→ **Texto del ejercicio**
..............................
Plántate. Las redes te permiten estar al tanto de las cotizaciones del Nikkei, la clasificación del Celta y la edad de Jaimito Borromeo. Puedes saber a cada momento lo que hacen tus amigos y, sin embargo, no te lo pone nada fácil para quedar con ellos. ¿Casualidad? Bien sabido es que ganan dinero con cada minuto que pasas mirando la pantalla y que, huelga decirlo, dejan de ganarlo cuando paras. ¿Decir esto es neoludismo, rechazo de la tecnología, oposición al progreso? No hagas ni caso a quien arguya tan pobres pretextos. Hace varias décadas se construían casas con amianto, a despecho del daño que causaba en la salud. Solo un idiota sostendría que censurarlo suponía oponerse a la construcción de vivienda.

Educa el gusto. Era uno de los grandes mandamientos de la Ilustración, aunque nadie lo recuerde. Tan valiosa como la enciclopedia era la conversación. De ahí la importancia de los cafés, las tertulias, los salones. El ocio debía ser, ante todo, un ocio refinado. Dime cómo te diviertes y te diré quién eres, Ortega dixit. Quien no sabe disfrutar del tiempo libre es tan inútil como quien no sabe trabajar. Si resulta inexcusable consagrar los ratos libres al ocio embrutecedor, so pretexto de evitar «darle vueltas a la cabeza», es por lo adocenante que la vida diaria ya es de por sí.
..............................
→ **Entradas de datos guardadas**

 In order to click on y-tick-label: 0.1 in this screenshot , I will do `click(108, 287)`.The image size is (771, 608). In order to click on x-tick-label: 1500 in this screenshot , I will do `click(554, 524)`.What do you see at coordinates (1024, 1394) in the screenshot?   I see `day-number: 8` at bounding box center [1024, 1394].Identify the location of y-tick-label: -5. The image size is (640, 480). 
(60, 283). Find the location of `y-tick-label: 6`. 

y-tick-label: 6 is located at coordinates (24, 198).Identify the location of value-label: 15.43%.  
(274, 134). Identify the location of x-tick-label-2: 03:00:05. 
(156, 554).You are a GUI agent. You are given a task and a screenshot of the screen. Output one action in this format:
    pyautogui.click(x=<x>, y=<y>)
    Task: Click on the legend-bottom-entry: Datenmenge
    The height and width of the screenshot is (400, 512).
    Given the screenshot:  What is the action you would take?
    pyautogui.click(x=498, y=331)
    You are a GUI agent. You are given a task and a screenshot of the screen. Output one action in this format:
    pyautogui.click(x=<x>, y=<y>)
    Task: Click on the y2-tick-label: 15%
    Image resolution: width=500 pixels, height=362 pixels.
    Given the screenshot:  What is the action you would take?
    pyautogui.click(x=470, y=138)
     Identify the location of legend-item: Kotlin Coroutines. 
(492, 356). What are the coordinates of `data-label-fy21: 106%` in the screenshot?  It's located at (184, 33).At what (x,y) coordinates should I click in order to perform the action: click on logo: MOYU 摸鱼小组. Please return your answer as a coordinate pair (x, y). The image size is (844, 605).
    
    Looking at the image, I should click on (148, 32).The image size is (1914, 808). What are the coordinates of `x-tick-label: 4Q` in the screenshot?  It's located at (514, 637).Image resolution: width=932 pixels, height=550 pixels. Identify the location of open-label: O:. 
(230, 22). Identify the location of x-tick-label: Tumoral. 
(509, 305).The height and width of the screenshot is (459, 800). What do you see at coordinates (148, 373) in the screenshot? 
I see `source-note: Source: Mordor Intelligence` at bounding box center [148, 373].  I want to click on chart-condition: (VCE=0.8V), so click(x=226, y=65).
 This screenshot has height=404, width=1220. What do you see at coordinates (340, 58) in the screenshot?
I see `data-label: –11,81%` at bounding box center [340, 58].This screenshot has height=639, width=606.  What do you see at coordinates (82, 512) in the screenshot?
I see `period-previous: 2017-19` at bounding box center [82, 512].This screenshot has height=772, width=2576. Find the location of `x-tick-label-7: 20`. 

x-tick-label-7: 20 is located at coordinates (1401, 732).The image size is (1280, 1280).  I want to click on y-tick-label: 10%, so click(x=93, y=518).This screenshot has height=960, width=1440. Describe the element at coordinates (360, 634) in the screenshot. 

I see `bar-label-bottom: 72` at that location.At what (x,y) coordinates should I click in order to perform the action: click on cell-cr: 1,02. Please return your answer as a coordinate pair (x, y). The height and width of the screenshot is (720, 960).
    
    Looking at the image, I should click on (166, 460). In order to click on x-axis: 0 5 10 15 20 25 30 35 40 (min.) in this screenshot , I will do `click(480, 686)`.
..............................
→ **Consigna 1**
Copia sin cambios el tramo del texto sobre las redes y el ocio que va desde «Educa el gusto. Era» hasta «es de por sí.».
→ **Consigna 2**
Por favor, prosigue el texto sobre las redes y el ocio a partir del punto en que termina.

→ **Respuesta 1**
Educa el gusto. Era uno de los grandes mandamientos de la Ilustración, aunque nadie lo recuerde. Tan valiosa como la enciclopedia era la conversación. De ahí la importancia de los cafés, las tertulias, los salones. El ocio debía ser, ante todo, un ocio refinado. Dime cómo te diviertes y te diré quién eres, Ortega dixit. Quien no sabe disfrutar del tiempo libre es tan inútil como quien no sabe trabajar. Si resulta inexcusable consagrar los ratos libres al ocio embrutecedor, so pretexto de evitar «darle vueltas a la cabeza», es por lo adocenante que la vida diaria ya es de por sí.

→ **Respuesta 2**
Conecta. Quienes dicen que «hay que desconectar» hacen lo contrario: Pasar el día permanentemente conectados, esto es, enganchados. Echar horas zapeando en Twitter y zipeando en YouTube no te conecta a nada. Yo prefiero dar largas caminatas, ver a los amigos y embaularme una lubina a la sal en Chiquito Riz. Es decir, conectarme a las fuentes de corriente alterna que me suministran corriente continua el resto de la semana. Tan malo es andar a tontas y a locas como recluirse en el pináculo de la torre de marfil. La araña, carente de curiosidad, vive encerrada en la tela que urde; la hormiga va a todos lados, pero tantea ciegamente sin dar con nada. Mejor es ser como la abeja, que vive en el mundo pero destila su propia miel.

Oxigénate con moderación. Si quieres pasar un mal rato, bájate YourHour o alguna app de la misma laya y descubre cuántos minutos (u horas) pierdes haciendo scroll en Instagram. Pero no te culpes en exceso cuando te distraigas; abandónate, más bien, a esa maraña de distracciones y probablemente recuperes el hilo. Haz ejercicio y deja la mente vagar. Duerme al menos siete horas. Sal a caminar, pero deja el móvil en casa. Lee un libro por placer, algo que hoy casi nadie hace. Recuerda por qué en los submarinos hay medidores de oxígeno. Si hay poco, te ahogas; si hay mucho, cualquier chispa prendería un incendio.

Sé una persona civilizada. Ha escrito Armando Zerolo que terminaremos avergonzándonos del uso que hacemos del móvil. A su juicio, nuestra conducta es tan grosera como comer con las manos. Zerolo recuerda que, en tiempos idos, la costumbre en palacio era compartir un trozo de carne al que los miembros de la mesa pegaban dentelladas. Nos parece tan lejano como aquella época en que se fumaba en la oficina, aunque solo haya pasado una década. ¿Mirar el WhatsApp en la cena acabará siendo tan inapropiado como fumar en la consulta del médico?

Pero no te confundas… Solucionar el problema de la atención con una respuesta individual sería, por decirlo con James Williams, como acabar con la contaminación poniéndote una máscara de gas. Zuckerberg te ha sometido a estímulos supernormales hasta dejarte con más faltas que el caballo de Gonela. Tu problema es serio, pero en absoluto único -no existe lo raro salvo para el ignorante-, pues ¿qué adicción es exclusivamente individual? La cultura de la agitación es un entramado denso que empuja a la dispersión constante.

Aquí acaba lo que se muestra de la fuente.